Supplied text START
Wiggle Your Toes

This year I’m on a path of doing good things for myself. This is well overdue. The last nearly four years or so have been insane. Have you ever seen one of those “life stressor” checklists? If I assessed the past few years, I would have a buttload of checkmarks.

One of the things I’m trying is acupuncture. I’m hoping that the paper thin needles will clean out the collection of stress and anxiety that my body started amassing in 2005. Time for those tiny, dusty figurines that take up space and serve no purpose TO GO! I get migraine headaches too, and acupuncture has been known to help control those. A win-win.

I was a little nervous about the needles when I went to my first appointment. I wondered what they would feel like, if it would hurt, how weird it would be. The worst ones in terms of pain were the two or three that went on my ears. I barely felt the rest of them.

Last night I went to my second session. When my acupuncturist went for my ears, I remembered a little trick that my favorite pediatrician taught me. He would say, “Wiggle your toes,” before he gave me a shot. The distraction worked. The pain wasn’t nearly as bad when I focused on my feet.
Supplied text END
Supplied data START
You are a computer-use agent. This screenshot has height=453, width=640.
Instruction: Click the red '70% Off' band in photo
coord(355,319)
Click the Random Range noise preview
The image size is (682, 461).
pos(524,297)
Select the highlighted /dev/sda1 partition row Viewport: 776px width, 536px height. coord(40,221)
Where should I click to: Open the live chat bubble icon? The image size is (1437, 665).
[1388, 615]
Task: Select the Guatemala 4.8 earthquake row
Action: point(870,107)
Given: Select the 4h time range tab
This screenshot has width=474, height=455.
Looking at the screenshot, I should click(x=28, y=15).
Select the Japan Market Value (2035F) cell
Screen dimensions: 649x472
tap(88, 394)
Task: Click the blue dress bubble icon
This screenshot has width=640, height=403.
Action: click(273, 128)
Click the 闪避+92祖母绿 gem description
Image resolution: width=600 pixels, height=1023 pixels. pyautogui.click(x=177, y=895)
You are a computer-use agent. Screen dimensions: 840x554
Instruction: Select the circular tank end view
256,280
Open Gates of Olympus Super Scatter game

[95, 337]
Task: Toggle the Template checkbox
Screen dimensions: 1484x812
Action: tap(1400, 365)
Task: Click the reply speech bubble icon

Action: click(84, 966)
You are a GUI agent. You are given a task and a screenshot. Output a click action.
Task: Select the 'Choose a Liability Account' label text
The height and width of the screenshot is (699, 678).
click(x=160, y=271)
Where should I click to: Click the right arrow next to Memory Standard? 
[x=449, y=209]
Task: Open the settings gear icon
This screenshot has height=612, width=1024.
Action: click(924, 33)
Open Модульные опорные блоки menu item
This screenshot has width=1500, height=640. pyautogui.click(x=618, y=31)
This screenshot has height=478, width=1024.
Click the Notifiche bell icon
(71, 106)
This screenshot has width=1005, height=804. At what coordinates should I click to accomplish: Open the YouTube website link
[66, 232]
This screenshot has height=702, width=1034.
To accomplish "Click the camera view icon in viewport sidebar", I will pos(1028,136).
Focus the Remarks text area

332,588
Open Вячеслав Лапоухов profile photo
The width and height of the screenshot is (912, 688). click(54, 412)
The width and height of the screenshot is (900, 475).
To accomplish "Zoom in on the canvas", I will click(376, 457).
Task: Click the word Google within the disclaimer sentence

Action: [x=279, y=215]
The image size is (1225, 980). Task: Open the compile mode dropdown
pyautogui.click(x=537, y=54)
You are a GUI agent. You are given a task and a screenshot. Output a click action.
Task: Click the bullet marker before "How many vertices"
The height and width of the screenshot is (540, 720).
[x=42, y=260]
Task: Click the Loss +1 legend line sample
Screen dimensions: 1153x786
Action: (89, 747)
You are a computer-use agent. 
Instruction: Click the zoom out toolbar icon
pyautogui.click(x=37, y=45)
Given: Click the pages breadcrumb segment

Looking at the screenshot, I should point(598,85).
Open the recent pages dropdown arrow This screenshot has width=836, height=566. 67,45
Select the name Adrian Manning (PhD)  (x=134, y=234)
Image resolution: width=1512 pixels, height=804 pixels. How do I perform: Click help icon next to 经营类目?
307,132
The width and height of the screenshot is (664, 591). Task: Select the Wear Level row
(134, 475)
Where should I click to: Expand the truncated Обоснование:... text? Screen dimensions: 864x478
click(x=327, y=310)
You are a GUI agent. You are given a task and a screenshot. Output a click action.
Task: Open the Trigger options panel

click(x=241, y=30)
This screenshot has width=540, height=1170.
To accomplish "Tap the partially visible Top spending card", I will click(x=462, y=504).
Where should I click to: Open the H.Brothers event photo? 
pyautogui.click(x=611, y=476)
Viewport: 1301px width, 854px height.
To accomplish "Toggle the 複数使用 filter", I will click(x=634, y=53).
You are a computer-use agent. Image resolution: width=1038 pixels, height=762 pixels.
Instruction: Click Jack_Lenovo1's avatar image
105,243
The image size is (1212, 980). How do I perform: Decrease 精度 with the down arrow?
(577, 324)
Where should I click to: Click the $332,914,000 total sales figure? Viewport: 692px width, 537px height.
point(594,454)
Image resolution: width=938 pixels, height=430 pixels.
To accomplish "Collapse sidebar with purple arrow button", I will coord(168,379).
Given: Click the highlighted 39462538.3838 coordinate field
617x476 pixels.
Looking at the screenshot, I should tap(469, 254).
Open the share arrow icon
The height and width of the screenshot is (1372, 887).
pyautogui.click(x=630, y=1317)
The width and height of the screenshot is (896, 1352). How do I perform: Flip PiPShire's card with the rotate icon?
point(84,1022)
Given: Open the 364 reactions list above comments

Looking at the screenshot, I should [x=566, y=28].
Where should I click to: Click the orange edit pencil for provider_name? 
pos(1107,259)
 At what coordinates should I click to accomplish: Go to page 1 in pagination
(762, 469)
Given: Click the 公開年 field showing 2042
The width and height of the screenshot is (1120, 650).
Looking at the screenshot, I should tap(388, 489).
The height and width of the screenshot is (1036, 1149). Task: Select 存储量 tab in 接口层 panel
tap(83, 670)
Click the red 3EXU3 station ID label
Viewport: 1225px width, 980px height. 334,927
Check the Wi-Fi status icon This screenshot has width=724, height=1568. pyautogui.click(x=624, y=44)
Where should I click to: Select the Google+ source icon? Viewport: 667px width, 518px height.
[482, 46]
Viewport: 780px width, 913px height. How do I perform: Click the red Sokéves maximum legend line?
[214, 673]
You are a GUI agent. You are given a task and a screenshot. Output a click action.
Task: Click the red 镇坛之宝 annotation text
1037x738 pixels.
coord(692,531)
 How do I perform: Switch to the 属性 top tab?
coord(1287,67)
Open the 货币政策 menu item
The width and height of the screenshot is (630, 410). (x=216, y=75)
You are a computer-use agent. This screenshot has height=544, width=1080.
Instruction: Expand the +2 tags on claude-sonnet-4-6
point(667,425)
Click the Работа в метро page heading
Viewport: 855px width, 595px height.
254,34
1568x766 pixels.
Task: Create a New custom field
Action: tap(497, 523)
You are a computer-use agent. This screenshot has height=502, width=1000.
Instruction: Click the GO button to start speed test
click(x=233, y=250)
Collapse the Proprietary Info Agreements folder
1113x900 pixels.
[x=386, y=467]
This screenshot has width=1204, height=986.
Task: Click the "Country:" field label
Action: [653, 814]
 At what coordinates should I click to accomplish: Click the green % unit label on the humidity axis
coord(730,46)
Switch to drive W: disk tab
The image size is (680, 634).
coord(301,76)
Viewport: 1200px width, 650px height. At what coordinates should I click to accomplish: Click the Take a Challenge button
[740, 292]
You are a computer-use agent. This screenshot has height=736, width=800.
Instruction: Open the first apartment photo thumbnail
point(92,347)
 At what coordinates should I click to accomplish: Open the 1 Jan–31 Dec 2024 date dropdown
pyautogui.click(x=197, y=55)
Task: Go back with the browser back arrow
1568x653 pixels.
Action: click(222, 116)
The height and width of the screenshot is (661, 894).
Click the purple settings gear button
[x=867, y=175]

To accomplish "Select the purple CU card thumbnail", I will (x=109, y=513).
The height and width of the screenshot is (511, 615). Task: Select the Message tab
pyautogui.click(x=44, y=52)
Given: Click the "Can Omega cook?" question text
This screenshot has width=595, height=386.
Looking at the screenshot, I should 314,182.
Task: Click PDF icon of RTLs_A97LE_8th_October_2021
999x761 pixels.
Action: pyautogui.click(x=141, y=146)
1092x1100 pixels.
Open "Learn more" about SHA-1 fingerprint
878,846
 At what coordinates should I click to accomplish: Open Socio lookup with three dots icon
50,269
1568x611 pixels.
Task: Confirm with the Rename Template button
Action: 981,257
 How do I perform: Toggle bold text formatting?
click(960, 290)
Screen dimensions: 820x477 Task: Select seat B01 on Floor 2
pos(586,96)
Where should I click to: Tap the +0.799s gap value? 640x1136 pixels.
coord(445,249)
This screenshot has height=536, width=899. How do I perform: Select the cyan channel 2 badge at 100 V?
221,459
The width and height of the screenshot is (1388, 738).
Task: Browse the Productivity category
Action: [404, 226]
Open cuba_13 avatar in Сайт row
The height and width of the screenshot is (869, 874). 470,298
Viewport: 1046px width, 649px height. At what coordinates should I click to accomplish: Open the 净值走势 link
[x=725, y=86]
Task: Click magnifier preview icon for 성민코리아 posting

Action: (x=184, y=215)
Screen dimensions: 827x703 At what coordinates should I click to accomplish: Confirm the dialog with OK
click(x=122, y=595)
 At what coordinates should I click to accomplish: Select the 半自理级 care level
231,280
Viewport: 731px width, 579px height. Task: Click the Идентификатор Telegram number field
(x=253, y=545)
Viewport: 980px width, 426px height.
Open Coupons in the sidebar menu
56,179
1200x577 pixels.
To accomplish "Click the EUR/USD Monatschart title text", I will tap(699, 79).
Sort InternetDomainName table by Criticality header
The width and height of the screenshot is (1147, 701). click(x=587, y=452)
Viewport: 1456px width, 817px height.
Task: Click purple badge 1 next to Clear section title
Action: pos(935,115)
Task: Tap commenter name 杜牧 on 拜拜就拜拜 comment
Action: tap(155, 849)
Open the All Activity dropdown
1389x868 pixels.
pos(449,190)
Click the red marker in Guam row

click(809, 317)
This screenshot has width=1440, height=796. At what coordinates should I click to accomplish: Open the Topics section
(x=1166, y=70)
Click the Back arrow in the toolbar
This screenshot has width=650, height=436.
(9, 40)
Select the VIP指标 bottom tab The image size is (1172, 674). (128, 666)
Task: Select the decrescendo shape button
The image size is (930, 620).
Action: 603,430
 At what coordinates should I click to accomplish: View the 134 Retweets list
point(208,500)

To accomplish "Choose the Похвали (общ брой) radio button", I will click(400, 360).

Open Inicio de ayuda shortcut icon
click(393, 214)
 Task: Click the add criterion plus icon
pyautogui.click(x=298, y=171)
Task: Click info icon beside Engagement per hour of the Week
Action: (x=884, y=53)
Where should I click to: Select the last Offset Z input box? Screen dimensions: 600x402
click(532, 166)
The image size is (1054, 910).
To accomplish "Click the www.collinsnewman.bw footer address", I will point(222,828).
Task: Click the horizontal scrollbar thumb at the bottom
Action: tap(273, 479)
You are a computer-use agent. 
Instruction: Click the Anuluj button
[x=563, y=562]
Supplied data END
**Action item A:**
In the acupuncture post, list the things the writer wondered about the needles before the first appointment.
**Action item B:**
Duplicate the part of the acupuncture post that begins at the words "One of the things" and stops after the words "those. A win-win.".
**Action item C:**
Finish out the next part of the acupuncture post, picking up after its final sentence.

**Output A:**
- What they would feel like
- Whether it would hurt
- How weird it would be

**Output B:**
One of the things I’m trying is acupuncture. I’m hoping that the paper thin needles will clean out the collection of stress and anxiety that my body started amassing in 2005. Time for those tiny, dusty figurines that take up space and serve no purpose TO GO! I get migraine headaches too, and acupuncture has been known to help control those. A win-win.

**Output C:**
After my acupuncturist finishes making me look like Pinhead from Hellraiser, he leaves me to “chill out” with the needles and a heat lamp over my abdomen. Heat in that area is supposed to be calming. Who knew? That’s when my mind begins to wander. I think of all kinds of important things in that warm dark room. “What’s for dinner? Did the acupuncturist cut his hand on my leg stubble? Why are they making a sequel to the Sex and the City movie? I mean, I loved the show and enjoyed the first movie….but what’s left for those women? Will one of them die? One of them has to die. What else is there? If I move my hand too much will I break one of these needles? How will I get it out? What if it seeps into my skin?” And so on.

Monkey mind, racing thoughts, whatever you want to call it, is part of my 2009 “everything must go” sale. Maybe my new tools will do the trick. If not, I’ll revert to the wisdom of my childhood master and just wiggle my toes.